Kapan Harus Berhenti Minum Air Putih?

Lily Turangan
Kompas.com - 22/03/2017, 09:03 WIB
Thinkstockphotos Ilustrasi

KOMPAS.com - Air putih membantu kita terhidrasi, mencegah makan berlebihan dan bahkan bisa membakar kalori ekstra. Tapi, percaya atau tidak, ada saat-saat di mana Anda harus berhenti minum air putih untuk sementara.


Ketika Anda Sudah Cukup Minum

Ketika melihat botol air di kulkas dengan embun-embun dingin, mungkin Anda ingin segera meneguknya. Tapi, tunda dulu keinginan itu jika Anda sudah cukup terhidrasi.

Minum berlebihan bisa menempatkan Anda pada risiko kesehatan, kadar sodium Anda bisa terlalu rendah. Kondisi ini dikenal dengan nama hiponatremia.

Hiponatremia juga dapat disebabkan oleh hal-hal yang berkaitan dengan hati, ginjal, jantung, atau kelenjar pituitari, kata dokter integratif Taz Bhatia, M.D.

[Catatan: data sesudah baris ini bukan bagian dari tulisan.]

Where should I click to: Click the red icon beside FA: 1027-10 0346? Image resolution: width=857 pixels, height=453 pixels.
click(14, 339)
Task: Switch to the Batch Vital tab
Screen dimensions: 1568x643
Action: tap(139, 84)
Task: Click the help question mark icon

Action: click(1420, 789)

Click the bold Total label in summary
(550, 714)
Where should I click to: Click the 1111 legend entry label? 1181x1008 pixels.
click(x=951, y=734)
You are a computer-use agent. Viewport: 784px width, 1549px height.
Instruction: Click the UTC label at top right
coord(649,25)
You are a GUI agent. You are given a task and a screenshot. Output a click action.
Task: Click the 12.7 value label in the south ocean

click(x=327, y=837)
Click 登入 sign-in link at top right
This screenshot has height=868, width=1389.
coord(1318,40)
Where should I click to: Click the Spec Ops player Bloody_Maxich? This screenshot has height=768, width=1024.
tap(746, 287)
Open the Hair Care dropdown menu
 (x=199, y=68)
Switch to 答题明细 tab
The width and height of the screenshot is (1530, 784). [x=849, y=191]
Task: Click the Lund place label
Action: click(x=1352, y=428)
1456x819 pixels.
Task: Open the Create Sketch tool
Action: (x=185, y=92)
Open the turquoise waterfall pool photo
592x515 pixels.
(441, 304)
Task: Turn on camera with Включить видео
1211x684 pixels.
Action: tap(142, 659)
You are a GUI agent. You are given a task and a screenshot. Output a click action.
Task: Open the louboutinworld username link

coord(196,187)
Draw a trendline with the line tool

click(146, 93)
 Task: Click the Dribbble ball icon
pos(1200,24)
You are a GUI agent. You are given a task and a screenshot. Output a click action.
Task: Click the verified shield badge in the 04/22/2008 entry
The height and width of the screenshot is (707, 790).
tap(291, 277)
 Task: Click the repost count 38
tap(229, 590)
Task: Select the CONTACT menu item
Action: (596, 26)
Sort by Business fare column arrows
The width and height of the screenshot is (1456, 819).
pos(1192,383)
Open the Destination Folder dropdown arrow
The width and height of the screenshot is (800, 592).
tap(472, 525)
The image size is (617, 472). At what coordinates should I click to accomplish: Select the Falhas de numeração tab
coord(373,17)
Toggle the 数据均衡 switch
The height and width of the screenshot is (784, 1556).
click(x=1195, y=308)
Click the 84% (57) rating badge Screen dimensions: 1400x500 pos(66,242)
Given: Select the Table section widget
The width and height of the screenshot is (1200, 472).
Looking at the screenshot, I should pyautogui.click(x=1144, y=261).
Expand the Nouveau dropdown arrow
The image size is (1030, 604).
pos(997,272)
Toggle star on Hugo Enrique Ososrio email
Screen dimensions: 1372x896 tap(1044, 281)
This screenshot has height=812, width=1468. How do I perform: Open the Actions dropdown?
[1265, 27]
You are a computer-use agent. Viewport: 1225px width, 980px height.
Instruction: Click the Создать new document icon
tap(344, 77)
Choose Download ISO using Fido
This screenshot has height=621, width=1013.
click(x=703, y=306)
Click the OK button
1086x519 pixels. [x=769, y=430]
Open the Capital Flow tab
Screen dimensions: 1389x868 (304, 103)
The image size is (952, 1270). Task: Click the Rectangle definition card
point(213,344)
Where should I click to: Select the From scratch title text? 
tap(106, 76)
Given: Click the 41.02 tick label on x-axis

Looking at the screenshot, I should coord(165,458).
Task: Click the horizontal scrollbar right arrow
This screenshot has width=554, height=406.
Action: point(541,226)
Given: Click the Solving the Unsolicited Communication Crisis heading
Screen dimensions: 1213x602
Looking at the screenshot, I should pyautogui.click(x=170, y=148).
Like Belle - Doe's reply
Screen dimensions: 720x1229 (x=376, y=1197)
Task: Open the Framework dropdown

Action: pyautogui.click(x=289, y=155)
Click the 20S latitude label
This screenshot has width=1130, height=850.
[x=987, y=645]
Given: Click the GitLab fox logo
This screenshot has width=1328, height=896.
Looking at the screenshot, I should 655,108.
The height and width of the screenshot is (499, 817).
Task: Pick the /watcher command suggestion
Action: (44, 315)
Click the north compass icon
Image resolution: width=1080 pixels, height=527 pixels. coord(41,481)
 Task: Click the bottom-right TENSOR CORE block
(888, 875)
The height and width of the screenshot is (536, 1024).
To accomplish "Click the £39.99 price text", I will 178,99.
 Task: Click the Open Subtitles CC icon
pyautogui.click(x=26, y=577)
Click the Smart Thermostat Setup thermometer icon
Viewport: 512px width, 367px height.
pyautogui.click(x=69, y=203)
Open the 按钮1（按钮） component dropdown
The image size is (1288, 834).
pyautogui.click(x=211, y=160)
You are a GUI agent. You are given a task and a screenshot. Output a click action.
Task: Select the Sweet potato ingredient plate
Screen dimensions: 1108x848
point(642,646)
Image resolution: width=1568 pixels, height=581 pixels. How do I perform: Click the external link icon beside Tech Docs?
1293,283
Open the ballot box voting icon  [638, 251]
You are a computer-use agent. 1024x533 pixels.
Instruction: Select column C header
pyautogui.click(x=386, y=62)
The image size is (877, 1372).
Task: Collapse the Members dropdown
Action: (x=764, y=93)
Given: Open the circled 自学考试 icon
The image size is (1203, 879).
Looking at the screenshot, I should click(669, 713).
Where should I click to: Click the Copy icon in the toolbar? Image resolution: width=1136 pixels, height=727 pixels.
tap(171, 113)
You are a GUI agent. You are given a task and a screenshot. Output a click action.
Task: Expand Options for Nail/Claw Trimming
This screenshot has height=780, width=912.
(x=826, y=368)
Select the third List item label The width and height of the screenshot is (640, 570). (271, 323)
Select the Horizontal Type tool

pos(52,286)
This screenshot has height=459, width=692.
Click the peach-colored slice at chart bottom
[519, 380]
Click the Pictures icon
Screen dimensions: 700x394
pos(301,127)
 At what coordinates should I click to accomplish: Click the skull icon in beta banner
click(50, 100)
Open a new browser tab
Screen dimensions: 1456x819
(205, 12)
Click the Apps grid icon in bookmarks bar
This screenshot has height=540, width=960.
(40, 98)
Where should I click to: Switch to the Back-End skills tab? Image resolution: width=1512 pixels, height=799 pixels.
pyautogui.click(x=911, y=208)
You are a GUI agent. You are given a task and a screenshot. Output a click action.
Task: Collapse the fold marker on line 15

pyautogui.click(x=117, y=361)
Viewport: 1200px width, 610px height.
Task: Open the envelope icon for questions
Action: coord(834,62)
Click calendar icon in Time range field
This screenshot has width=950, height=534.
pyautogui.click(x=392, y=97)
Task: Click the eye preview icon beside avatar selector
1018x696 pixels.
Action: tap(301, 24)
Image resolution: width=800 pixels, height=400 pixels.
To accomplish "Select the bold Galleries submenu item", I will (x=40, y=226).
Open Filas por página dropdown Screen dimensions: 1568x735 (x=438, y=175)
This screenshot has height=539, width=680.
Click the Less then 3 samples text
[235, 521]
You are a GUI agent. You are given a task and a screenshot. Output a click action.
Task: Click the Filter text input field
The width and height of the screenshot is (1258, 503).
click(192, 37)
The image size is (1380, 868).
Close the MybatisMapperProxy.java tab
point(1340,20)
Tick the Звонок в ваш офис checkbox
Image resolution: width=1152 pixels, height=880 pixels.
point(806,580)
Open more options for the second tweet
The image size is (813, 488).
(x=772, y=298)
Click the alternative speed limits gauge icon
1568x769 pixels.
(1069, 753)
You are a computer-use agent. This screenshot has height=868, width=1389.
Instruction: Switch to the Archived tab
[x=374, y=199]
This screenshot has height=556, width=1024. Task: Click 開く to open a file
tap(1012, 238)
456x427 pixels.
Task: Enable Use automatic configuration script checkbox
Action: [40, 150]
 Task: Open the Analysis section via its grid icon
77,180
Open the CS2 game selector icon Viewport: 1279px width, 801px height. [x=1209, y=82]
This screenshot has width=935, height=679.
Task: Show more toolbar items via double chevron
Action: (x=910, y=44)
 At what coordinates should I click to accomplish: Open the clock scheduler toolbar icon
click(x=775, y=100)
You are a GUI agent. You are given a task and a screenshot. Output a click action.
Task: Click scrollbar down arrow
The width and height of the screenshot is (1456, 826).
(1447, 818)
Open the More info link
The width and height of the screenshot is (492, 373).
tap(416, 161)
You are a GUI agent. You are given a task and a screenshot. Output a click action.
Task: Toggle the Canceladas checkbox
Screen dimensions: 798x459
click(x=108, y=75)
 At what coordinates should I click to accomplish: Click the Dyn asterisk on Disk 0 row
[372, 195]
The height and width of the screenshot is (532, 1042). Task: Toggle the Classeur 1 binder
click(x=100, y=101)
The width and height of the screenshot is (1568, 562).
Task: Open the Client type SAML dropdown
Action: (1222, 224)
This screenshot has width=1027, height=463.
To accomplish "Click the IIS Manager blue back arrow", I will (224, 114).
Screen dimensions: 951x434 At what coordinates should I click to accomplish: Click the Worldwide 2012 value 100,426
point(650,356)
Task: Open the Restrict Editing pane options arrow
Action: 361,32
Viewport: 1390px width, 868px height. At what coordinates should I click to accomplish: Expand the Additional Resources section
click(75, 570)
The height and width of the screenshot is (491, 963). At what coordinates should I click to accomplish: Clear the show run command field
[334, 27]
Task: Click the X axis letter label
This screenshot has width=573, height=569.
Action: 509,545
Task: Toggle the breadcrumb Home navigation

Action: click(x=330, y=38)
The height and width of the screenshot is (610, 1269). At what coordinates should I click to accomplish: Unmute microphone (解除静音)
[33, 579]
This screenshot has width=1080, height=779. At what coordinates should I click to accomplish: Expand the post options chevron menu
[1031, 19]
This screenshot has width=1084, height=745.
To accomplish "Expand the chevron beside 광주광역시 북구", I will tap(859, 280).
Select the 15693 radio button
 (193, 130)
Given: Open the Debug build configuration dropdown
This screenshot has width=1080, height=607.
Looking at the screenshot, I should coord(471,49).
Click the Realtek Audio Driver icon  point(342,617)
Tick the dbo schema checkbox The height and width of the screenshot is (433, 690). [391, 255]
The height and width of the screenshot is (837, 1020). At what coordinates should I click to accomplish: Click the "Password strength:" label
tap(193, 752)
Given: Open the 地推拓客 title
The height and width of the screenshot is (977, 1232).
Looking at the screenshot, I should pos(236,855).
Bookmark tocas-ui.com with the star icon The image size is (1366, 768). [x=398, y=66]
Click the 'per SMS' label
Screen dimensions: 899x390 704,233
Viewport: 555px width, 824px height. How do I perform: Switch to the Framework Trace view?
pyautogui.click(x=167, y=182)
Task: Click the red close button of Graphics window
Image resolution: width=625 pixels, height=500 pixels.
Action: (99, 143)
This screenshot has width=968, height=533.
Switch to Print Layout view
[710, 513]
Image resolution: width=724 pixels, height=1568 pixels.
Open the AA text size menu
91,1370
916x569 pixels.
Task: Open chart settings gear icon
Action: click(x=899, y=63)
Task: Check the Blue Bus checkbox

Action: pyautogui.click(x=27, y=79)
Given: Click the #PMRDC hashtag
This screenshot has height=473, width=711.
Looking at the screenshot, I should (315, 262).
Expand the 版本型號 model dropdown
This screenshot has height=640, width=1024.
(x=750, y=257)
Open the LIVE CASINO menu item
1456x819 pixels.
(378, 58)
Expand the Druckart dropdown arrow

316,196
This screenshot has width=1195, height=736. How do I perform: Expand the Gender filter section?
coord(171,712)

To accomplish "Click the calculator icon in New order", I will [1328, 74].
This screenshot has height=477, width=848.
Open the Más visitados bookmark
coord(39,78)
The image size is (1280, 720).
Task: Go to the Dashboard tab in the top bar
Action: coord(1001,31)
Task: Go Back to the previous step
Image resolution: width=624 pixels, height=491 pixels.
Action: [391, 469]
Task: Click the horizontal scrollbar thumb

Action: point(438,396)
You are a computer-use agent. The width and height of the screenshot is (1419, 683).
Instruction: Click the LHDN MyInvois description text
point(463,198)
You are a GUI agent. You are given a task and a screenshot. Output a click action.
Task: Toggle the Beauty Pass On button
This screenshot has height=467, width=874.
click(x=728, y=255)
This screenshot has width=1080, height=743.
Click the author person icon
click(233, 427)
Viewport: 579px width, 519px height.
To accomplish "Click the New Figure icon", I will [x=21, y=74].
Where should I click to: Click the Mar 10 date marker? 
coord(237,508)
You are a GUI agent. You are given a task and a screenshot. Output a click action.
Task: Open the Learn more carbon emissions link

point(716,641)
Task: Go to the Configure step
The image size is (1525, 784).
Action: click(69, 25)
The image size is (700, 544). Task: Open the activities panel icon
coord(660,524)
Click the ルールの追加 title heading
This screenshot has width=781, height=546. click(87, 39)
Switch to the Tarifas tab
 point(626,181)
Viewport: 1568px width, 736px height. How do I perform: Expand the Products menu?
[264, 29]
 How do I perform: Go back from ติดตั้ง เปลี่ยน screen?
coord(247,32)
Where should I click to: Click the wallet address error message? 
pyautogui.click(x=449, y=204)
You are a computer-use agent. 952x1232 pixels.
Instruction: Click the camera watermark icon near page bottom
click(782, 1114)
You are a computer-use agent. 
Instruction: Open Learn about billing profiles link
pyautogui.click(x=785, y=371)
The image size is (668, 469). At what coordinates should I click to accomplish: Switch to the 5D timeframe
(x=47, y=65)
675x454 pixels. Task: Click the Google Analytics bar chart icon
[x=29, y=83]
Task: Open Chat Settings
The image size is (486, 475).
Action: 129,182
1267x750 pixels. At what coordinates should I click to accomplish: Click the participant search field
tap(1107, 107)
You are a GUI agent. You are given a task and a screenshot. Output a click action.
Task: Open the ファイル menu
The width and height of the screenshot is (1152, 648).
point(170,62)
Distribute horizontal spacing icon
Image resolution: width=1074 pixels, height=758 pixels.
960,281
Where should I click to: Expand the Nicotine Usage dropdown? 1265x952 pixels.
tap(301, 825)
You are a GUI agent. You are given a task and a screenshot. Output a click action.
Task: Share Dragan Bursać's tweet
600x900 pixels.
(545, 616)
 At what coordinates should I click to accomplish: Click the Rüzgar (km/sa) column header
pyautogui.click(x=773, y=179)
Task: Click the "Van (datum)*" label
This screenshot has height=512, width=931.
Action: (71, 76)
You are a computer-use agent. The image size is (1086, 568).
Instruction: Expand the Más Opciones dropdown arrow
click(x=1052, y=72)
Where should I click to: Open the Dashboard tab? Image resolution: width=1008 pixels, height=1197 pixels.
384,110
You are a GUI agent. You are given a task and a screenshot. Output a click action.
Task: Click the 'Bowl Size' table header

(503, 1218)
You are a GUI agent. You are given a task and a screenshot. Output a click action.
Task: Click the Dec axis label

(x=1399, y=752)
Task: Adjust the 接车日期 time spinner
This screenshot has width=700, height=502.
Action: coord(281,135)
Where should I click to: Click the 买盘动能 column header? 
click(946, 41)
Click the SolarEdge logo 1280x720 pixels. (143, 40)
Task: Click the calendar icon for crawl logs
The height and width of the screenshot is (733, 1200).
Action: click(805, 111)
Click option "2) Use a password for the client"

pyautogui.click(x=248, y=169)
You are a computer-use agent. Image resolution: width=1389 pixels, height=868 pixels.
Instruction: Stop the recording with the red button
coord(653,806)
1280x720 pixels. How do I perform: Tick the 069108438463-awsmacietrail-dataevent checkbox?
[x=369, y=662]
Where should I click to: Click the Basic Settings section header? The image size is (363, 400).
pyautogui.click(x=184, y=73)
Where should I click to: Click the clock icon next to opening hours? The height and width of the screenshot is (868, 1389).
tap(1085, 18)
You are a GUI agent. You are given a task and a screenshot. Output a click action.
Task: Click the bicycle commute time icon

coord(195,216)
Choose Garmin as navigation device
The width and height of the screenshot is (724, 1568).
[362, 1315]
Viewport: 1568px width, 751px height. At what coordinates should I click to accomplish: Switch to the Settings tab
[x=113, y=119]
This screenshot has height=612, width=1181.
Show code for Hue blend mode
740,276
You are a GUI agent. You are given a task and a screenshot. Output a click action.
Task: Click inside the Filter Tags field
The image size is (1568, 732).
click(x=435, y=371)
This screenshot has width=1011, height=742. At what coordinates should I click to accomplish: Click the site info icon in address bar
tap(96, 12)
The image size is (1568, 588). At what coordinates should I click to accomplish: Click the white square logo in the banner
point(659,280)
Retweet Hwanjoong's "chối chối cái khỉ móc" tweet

Selain itu juga, oleh obat-obatan tertentu, seperti obat yang bersifat diuretik, antidepresan dan obat pereda nyeri.


Ketika Urin Berwarna Jernih

Bagaimana Anda tahu bahwa air putih yang Anda minum sudah cukup? Jika Anda melihat warna urin Anda sudah bening jernih.

Itu artinya Anda telah mencapai status hidrasi optimal. Warna urin kuning gelap adalah tanda agar Anda segera minum lebih banyak.


Jika Makan Banyak

Salah satu cara paling sederhana untuk mengurangi nafsu makan adalah dengan minum air putih sebelum makan.

Tapi terlalu banyak minum sebelum dan selama makan berat (misal sepiring penuh nasi dengan lauk pauk lengkap dan beberapa jenis sayur sekaligus), dapat menyebabkan ketidaknyamanan.

"Minum air terlalu banyak saat makan, hanya dapat membuat Anda merasa lebih kembung," kata Bhatia.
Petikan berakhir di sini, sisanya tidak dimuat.